Read: Tesla Motors (TSLA) Gigafactory: Battery Cell Production Starts, But Will It Ramp Up Fast Enough?

“We really want to make our cars as affordable as possible. And so that does require some amount of local market production, particularly for the mass market vehicles in order to make it as accessible as possible,” Musk further said during the call.

While there are no set plans for a Gigafactoryin China, Musk wants to build one eventually. The decision makes sense since the company’s offerings such as the Model 3 are in high demand in the country.

According to Tesla’s Asia Pacific head, Ren Yuxiang, Model 3 reservations in China are higher than that of any other country except the U.S.

Tesla would be able to avoid significant import duties for Chinese manufacturers which could drive the price of its cars and act as a deterrent for prospective customers, especially since Musk claims that the company wants to keep its cars “as affordable as possible.”

But it might not be easy for Tesla to set up a China plant since the market requires foreign companies to have a local manufacturing partner.
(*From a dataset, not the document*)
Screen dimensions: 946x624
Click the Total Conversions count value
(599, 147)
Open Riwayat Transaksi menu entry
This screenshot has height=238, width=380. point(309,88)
It means Tesla will have to share its technology with a Chinese company.

However, this has been already done by companies such as Apple whose biggest manufacturers for its smartphones remain Chinese companies such as Foxconn, Pegatron, and Wistron.

Initially, Tesla had stated it would be finalizing locations for Gigafactories 3, 4 and 5 by the end of the year in its 2016 earnings report released in February.

Read: Tesla (TSLA) Narrows Quarterly Loss, Announces Plan To Set Up 3 More Gigafactories

“Installation of Model 3 manufacturing equipment is underway in Fremont and at Gigafactory 1, where in January we began production of battery cells for energy storage products, which have the same form-factor as the cells that will be used in Model 3. Later this year, we expect to finalize locations for Gigafactories 3, 4 and possibly 5 (Gigafactory 2 is the Tesla solar plant in New York),” the company had stated.

Tesla stocks closed at an 8 percent high of $351 per share on Wednesday since the company beat expectations with revenue of $2.79 billion, in comparison to an expected $2.51 billion, according to Reuters.